(Pointing items for screenshots and pages)
** BEGIN **

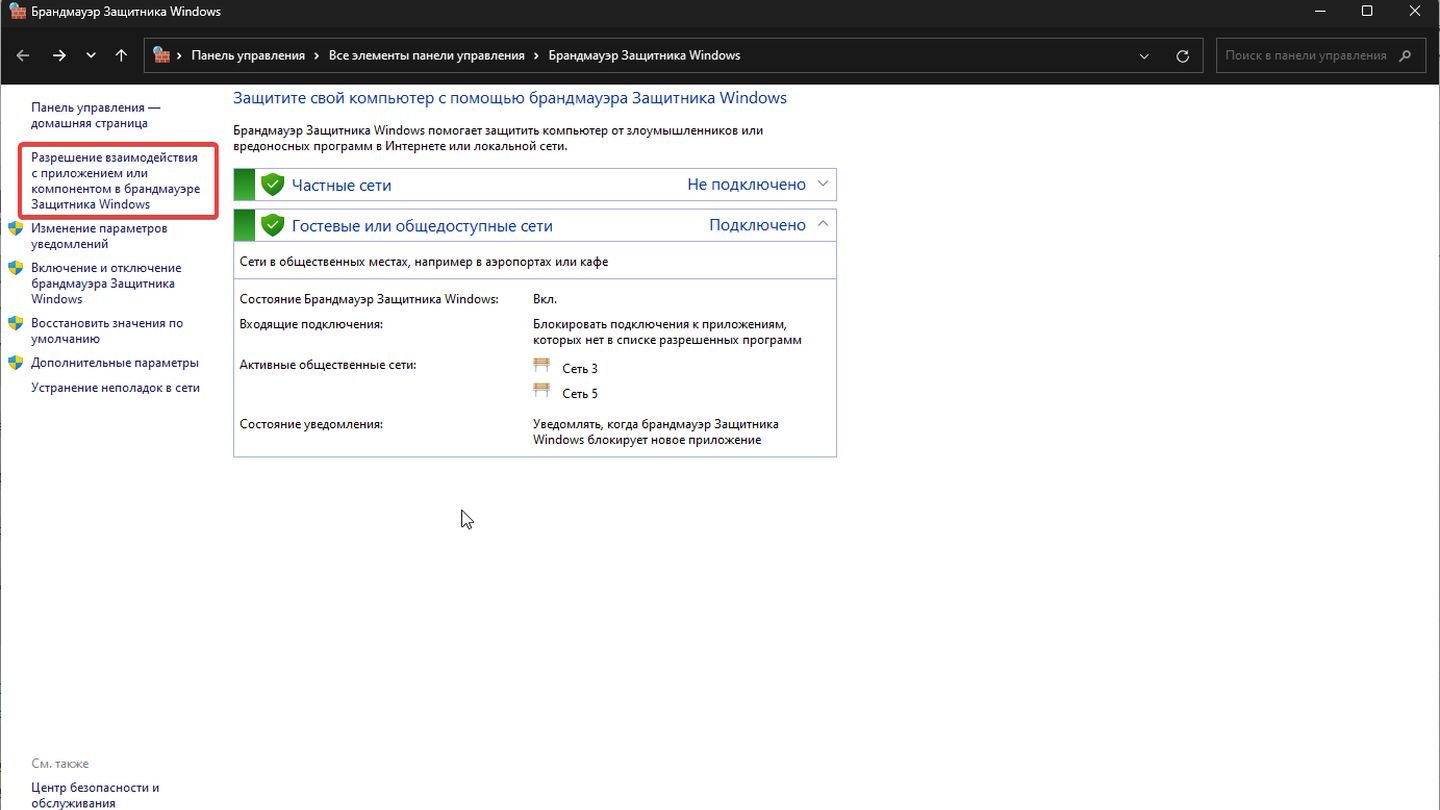Open Дополнительные параметры link
The width and height of the screenshot is (1440, 810).
click(x=114, y=363)
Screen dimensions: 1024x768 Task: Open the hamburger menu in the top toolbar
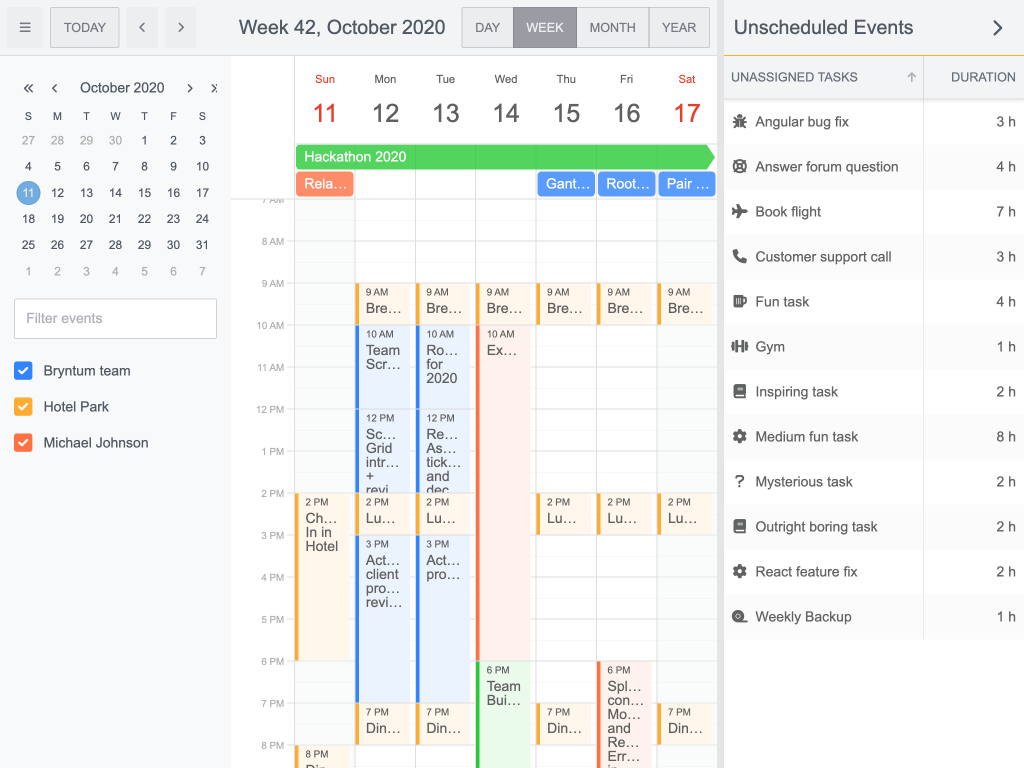(24, 27)
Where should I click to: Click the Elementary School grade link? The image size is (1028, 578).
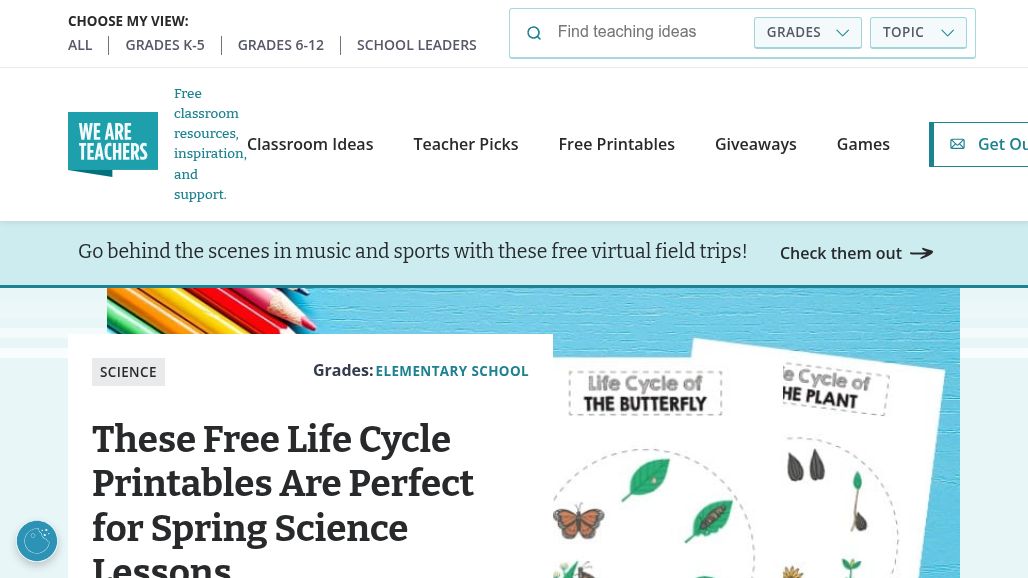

** END **

TASK GOAL. Reproduce all of the items above verbatim, leaving out the pictures.

TASK OUTPUT.
Open Дополнительные параметры link
The width and height of the screenshot is (1440, 810).
click(x=114, y=363)
Screen dimensions: 1024x768 Task: Open the hamburger menu in the top toolbar
(24, 27)
Where should I click to: Click the Elementary School grade link? The image size is (1028, 578).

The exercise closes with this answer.